[Instruction]:
Put the entries below into a numbered list, starting with their first line and ending with the line containing "point(248,635)", with both of those lines included and blank lines left out.

[Records for this task]:
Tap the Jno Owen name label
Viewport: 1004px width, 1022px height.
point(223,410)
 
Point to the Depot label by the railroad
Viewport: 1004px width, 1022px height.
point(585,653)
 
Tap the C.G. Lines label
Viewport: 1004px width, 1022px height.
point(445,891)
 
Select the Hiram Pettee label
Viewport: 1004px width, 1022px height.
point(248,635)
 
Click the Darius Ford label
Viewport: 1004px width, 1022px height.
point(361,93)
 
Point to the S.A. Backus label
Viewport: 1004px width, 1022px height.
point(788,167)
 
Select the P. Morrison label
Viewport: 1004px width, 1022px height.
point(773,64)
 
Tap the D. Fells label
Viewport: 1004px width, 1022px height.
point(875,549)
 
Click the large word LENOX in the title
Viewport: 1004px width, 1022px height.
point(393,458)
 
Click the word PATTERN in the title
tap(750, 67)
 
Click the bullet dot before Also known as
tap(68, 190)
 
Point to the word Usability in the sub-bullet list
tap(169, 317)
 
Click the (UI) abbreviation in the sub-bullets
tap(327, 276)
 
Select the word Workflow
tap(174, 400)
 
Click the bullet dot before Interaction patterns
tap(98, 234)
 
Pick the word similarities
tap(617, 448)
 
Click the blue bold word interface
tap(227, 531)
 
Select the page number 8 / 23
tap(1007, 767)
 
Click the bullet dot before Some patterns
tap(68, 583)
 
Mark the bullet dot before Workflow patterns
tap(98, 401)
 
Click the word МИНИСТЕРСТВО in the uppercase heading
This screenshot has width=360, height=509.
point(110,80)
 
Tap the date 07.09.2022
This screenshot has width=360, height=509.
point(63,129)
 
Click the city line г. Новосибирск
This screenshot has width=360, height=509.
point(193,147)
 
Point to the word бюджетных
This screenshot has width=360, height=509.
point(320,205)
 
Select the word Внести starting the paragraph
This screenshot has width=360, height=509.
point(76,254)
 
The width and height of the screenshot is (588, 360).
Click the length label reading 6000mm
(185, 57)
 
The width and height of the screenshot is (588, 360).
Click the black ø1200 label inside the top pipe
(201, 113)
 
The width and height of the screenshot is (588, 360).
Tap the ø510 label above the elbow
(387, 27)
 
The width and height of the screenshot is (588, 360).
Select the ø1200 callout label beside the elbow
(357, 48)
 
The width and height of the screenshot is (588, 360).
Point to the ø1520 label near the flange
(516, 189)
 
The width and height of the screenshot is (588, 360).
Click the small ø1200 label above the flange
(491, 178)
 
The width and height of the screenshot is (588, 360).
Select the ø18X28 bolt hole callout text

[Solution below]:
1. Tap the Jno Owen name label
2. Viewport: 1004px width, 1022px height.
3. point(223,410)
4. Point to the Depot label by the railroad
5. Viewport: 1004px width, 1022px height.
6. point(585,653)
7. Tap the C.G. Lines label
8. Viewport: 1004px width, 1022px height.
9. point(445,891)
10. Select the Hiram Pettee label
11. Viewport: 1004px width, 1022px height.
12. point(248,635)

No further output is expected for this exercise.